Finally, the header byte is used to differentiate the main data frame as shown in Figure 5 from control frames that are used to re-synchronise the FPGAs at each end of the connection. The Spartan-6 has over a hundred large block RAMs which can be used as ring buffers. Each frame is pushed into this ring buffer before it is transmitted. In the event of a de-synchronisation, each FPGA transmits the last known remote read-pointer and transmission continues from there. This process does incur some delay but it prevents any data from being lost.

B. Packet Checking

Symbols are pushed into an inspection buffer as they are received from SpiNNaker which allows the full packet to be built up in the FPGA before it is passed onto the high-speed serial subsystem described in the previous section. The primary use case for this design is that the parity can be checked in the inspection buffer and the packet can be dropped here if the check fails. Discarding packets that fail the parity check is not detrimental to SpiNNaker because this behaviour occurs internally [5].

C. Synchronisation with SpiNNaker

The interface to SpiNNaker presents an interesting set of problems because the protocol is asynchronous and self-timed thus containing no clock or time information. Each symbol can therefore be considered an event that triggers the decoding process. The event is generated by a completion detection circuit that asserts a signal when a valid symbol has been received. This interface is further complicated by the GTP modules requiring a consistent, stable and glitch free clock signal.

Initially this problem was addressed with a dual-clock FIFO buffer where the write port clock was driven by the output of the completion detection circuit and the read port clock came from the GTP module clock source. This did not scale to the required number of SpiNNaker links (sixteen) for two reasons: (a) the FIFO buffers require several clock cycles after reset signal has been asserted to successfully initialise, and (b) the clock inputs must be driven by global clock buffers, and these are a finite resource inside the FPGA.

A modified version of the circuit proposed by Moore et al. [6] has been used to generate clock signals that may be paused by the asynchronous receive logic, as shown in Figure 6. The original circuit was designed to be used with a four-phase system using return-to-zero (RTZ) encoding. It has been extended to function with 2-phase signals [7], however this extension is not suitable here as it would introduce another layer of decoding. By adding a specific acknowledgement generation flip-flop and a non-return-to-zero (NRZ) to RTZ decoder (shown inside the dashed boxes of Figure 6), it is possible to generate the acknowledgement signal within a single clock cycle. This is essential here because the acknowledgement must be generated no more than 8ns after a symbol has been received to ensure that the link can operate at maximum bandwidth. A similar circuit, shown in Figure 7, has been used to read symbols from an output FIFO and transmit them into SpiNNaker.

These circuits do not remove the requirement for a large number of global clock buffers but they do provide a way to circumvent it.
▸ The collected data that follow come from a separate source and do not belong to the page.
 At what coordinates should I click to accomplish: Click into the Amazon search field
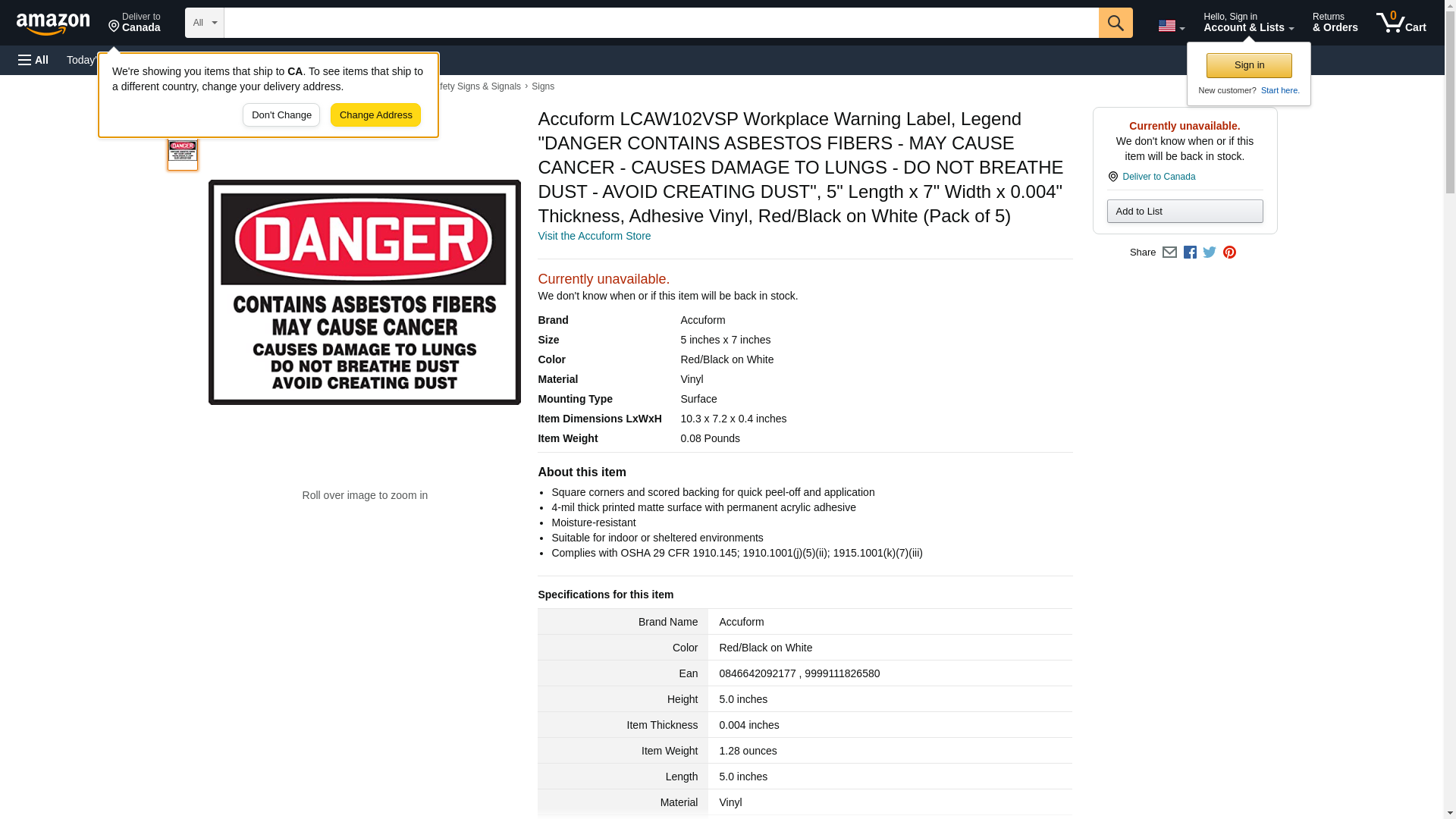(x=661, y=23)
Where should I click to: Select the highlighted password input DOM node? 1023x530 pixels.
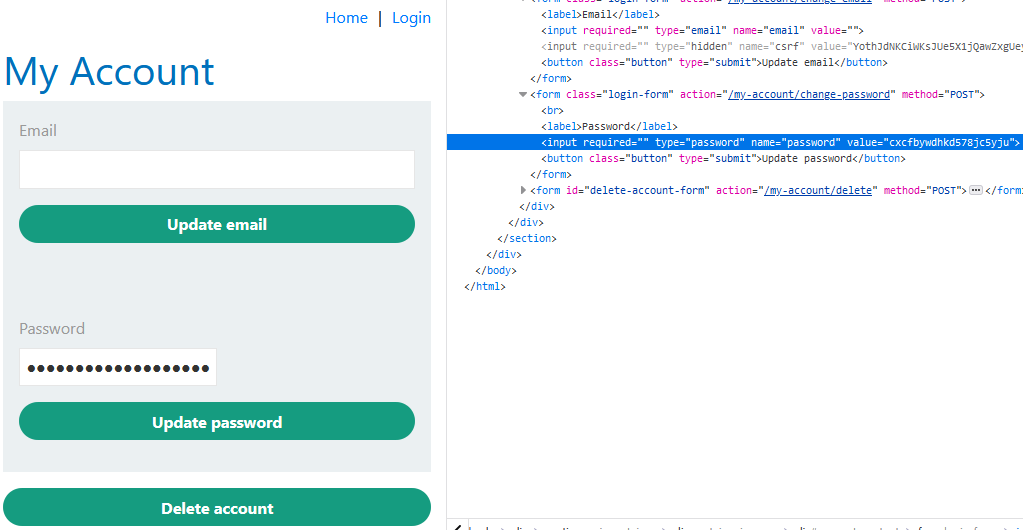pyautogui.click(x=780, y=143)
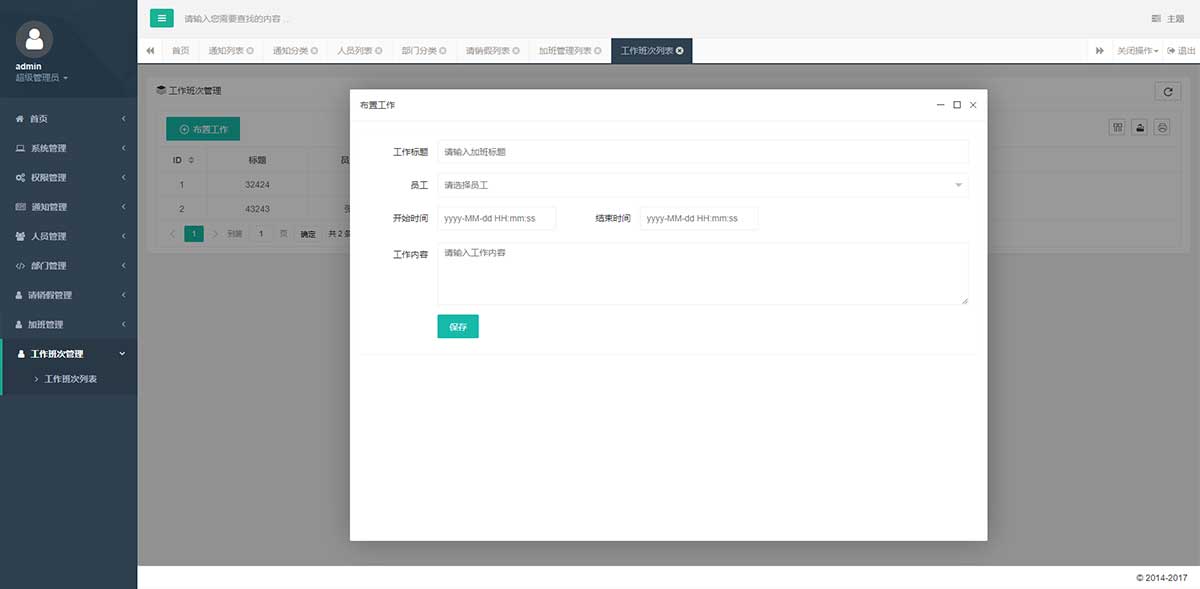Click the admin user avatar

click(x=35, y=39)
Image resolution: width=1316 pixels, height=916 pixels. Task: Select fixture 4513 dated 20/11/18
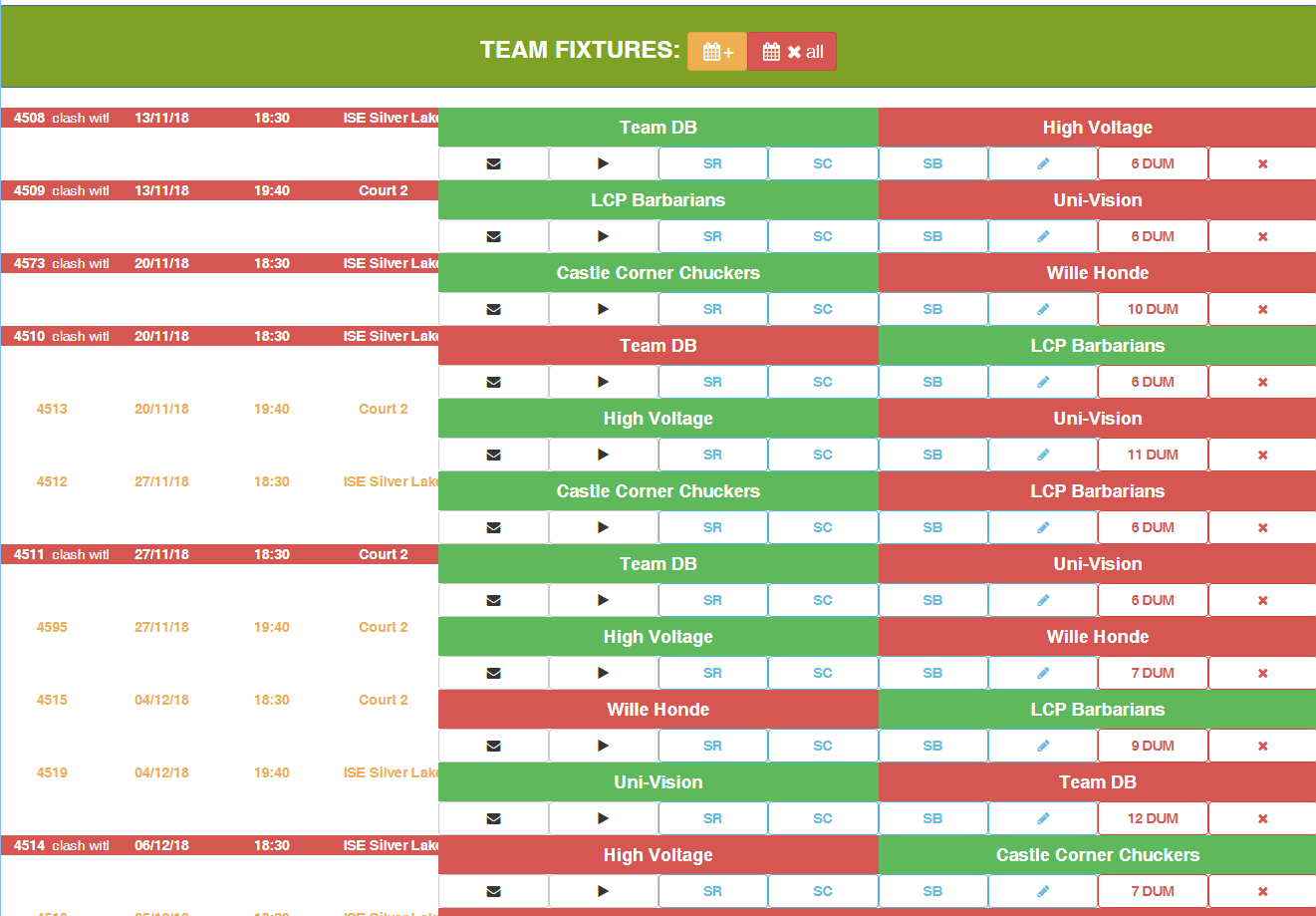coord(52,408)
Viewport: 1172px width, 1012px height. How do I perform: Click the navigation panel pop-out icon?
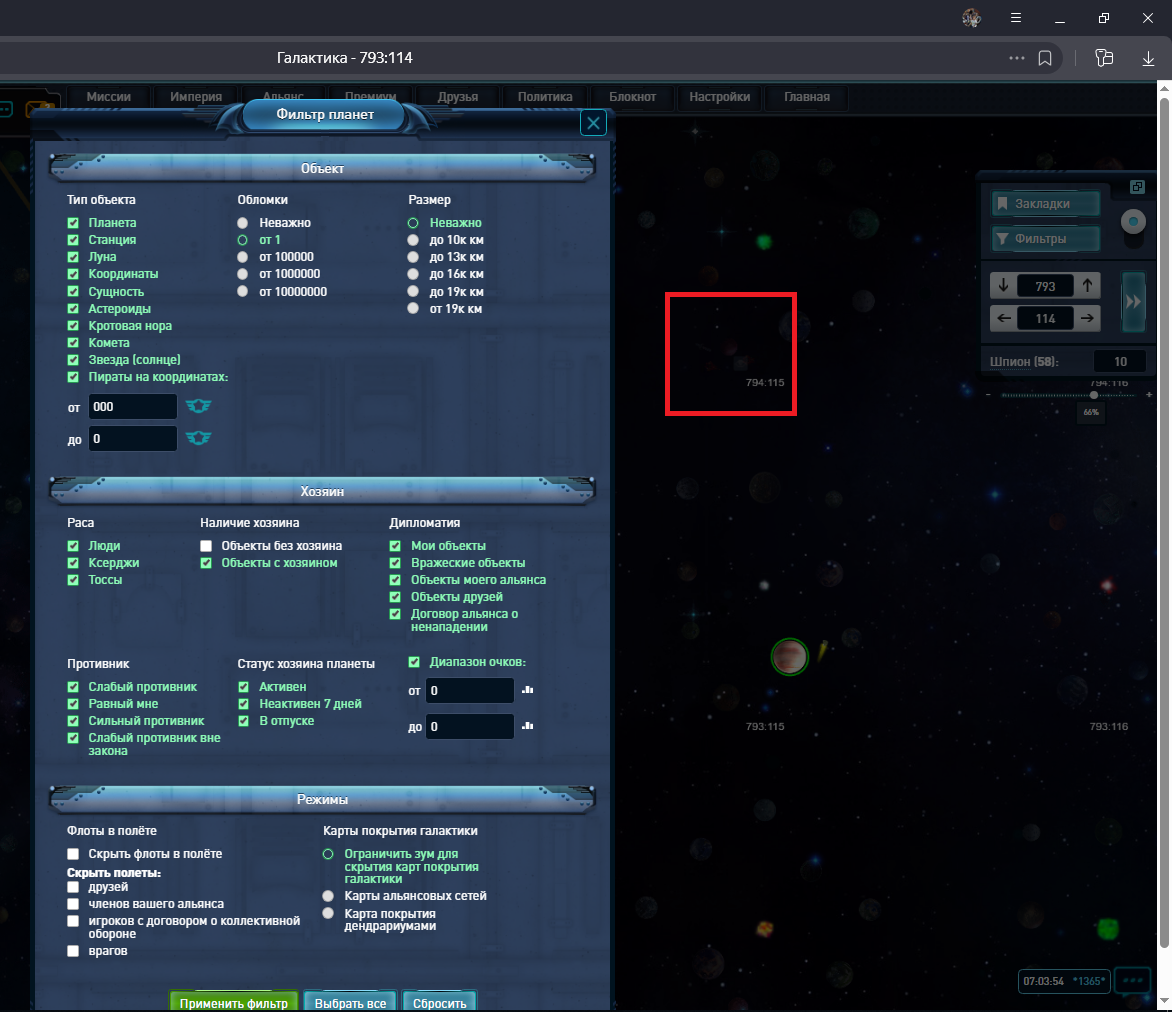(1137, 187)
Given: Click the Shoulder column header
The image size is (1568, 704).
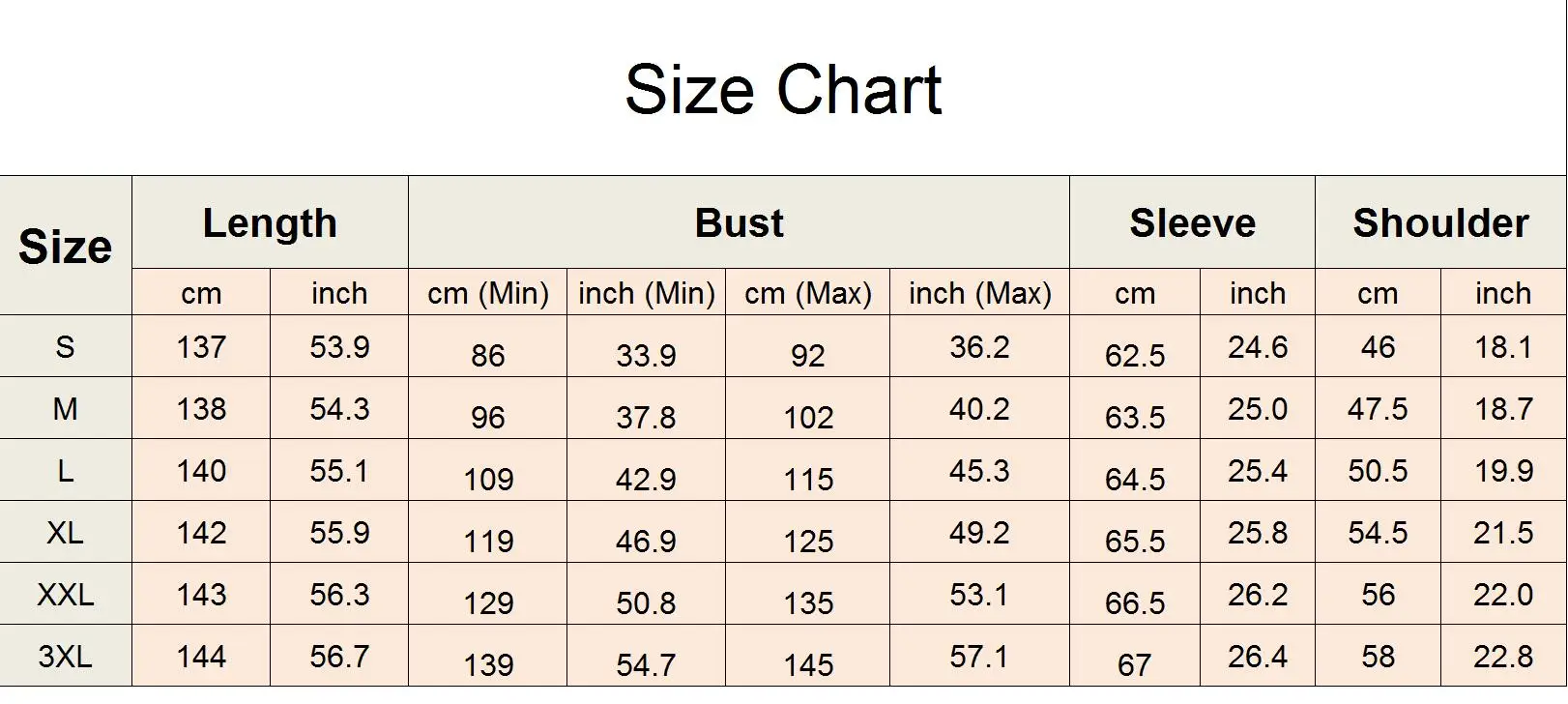Looking at the screenshot, I should point(1440,223).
Both figures show a single mutual exclusion element (MUTEX) to arbitrate between the clock feedback and the asynchronous request signals. Each MUTEX may be swapped for an $N$-input concurrent arbiter which allows a single clock generator to be shared by $N$ links. This solution is fully compatible with SpiNNaker because each link is truly asynchronous.

D. Clock generation with FPGA elements

The delay line must be accurately tuned for these circuits to work correctly. A clock with a period of 8ns will provide a window that will guarantee a response within 8ns if the event from SpiNNaker arrives in the positive level of the clock. This cannot be guaranteed when the clock is first started or even for the first symbol transmitted, but SpiNNaker is guaranteed to synchronise with the proposed circuits after the first acknowledgement has been generated.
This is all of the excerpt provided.